* _Your assignment_:
When you repeat the records, keep every word exact and drop each picture.

[Stored data]

-------------------------

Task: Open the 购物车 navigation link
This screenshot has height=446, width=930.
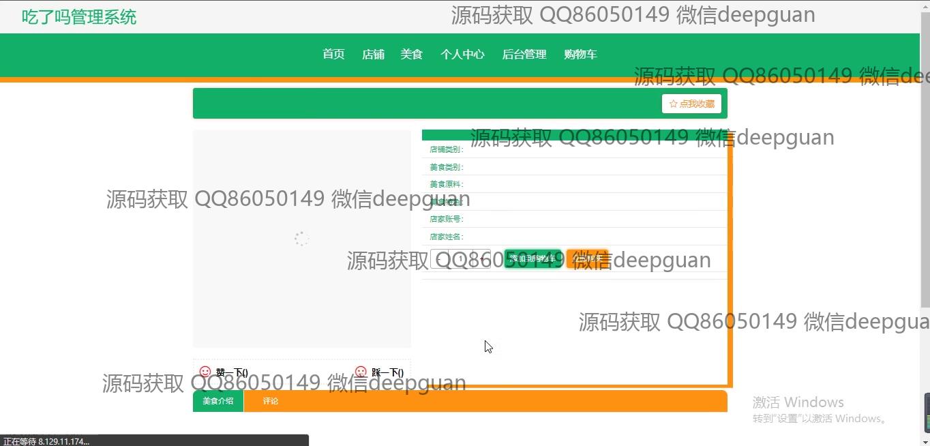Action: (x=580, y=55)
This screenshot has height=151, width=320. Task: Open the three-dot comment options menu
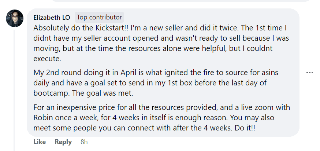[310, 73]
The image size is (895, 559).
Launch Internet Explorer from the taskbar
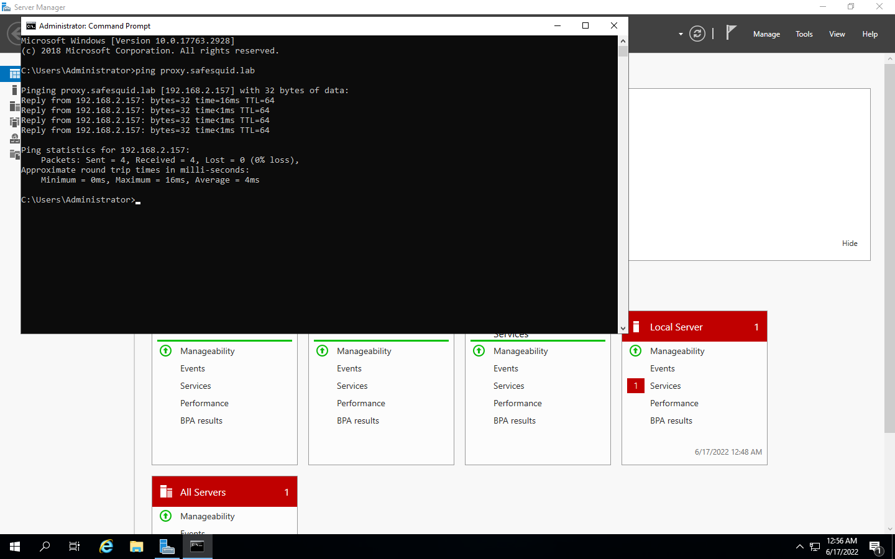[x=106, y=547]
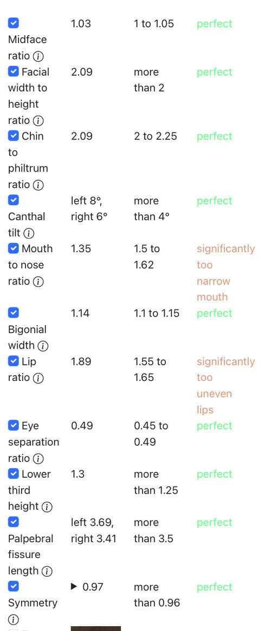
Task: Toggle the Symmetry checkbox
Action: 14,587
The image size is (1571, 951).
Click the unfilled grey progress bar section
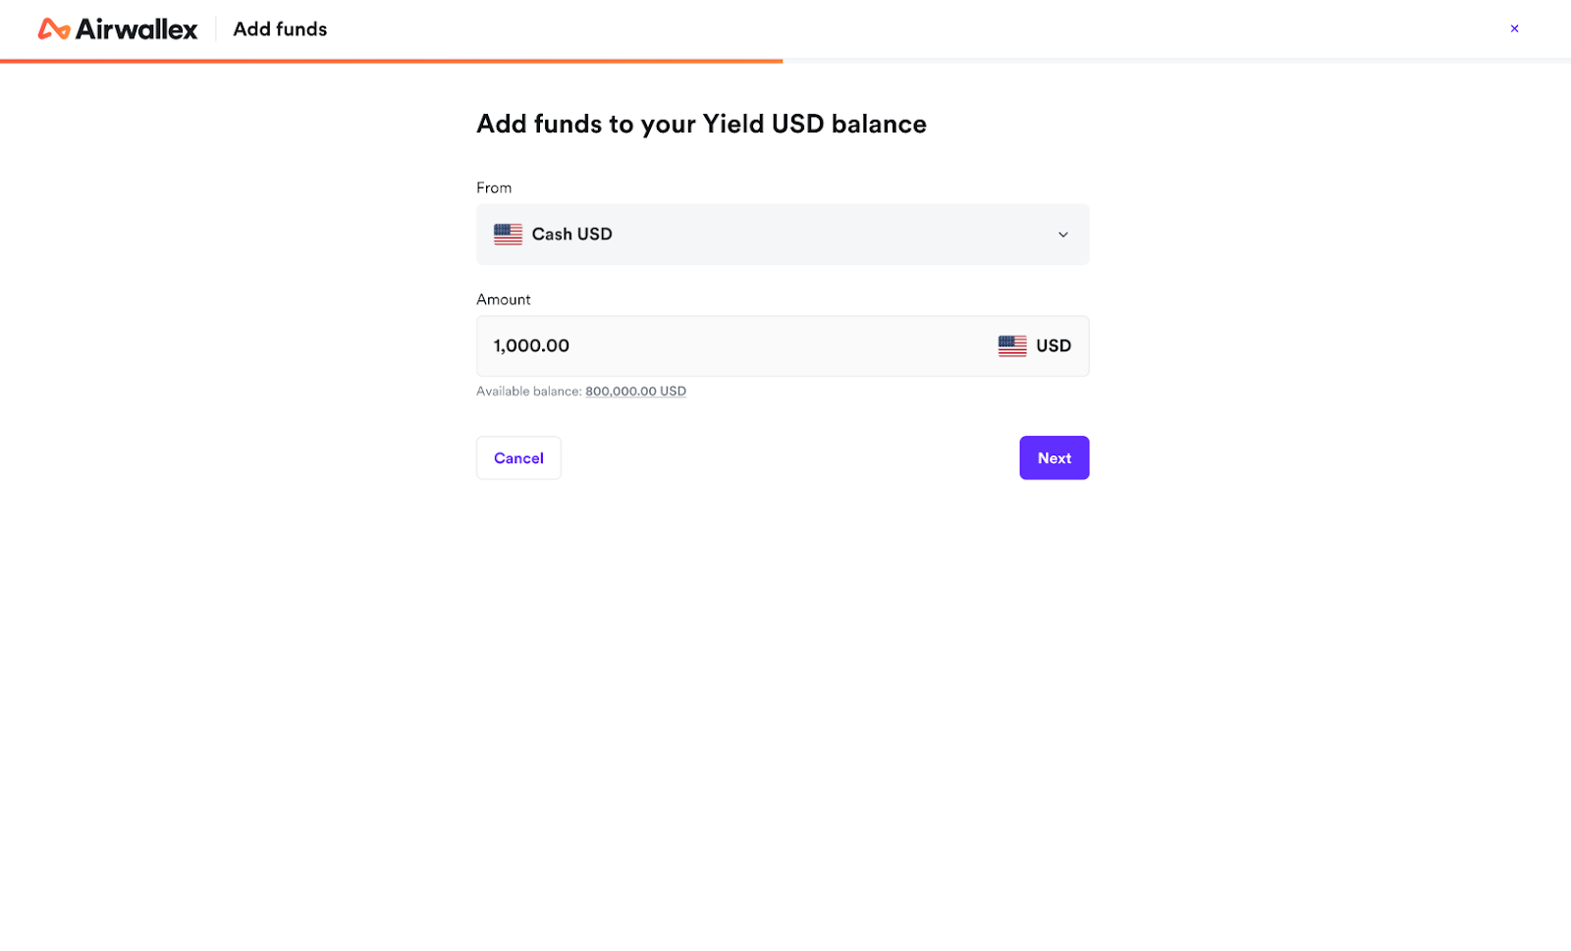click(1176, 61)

-------------------------

* _Reply_:
Task: Open the 购物车 navigation link
This screenshot has height=446, width=930.
Action: (x=580, y=55)
This screenshot has height=151, width=320. Task: Open the three-dot comment options menu
[310, 73]
The image size is (895, 559).
Launch Internet Explorer from the taskbar
[x=106, y=547]
Task: Toggle the Symmetry checkbox
Action: 14,587
The image size is (1571, 951).
Click the unfilled grey progress bar section
click(1176, 61)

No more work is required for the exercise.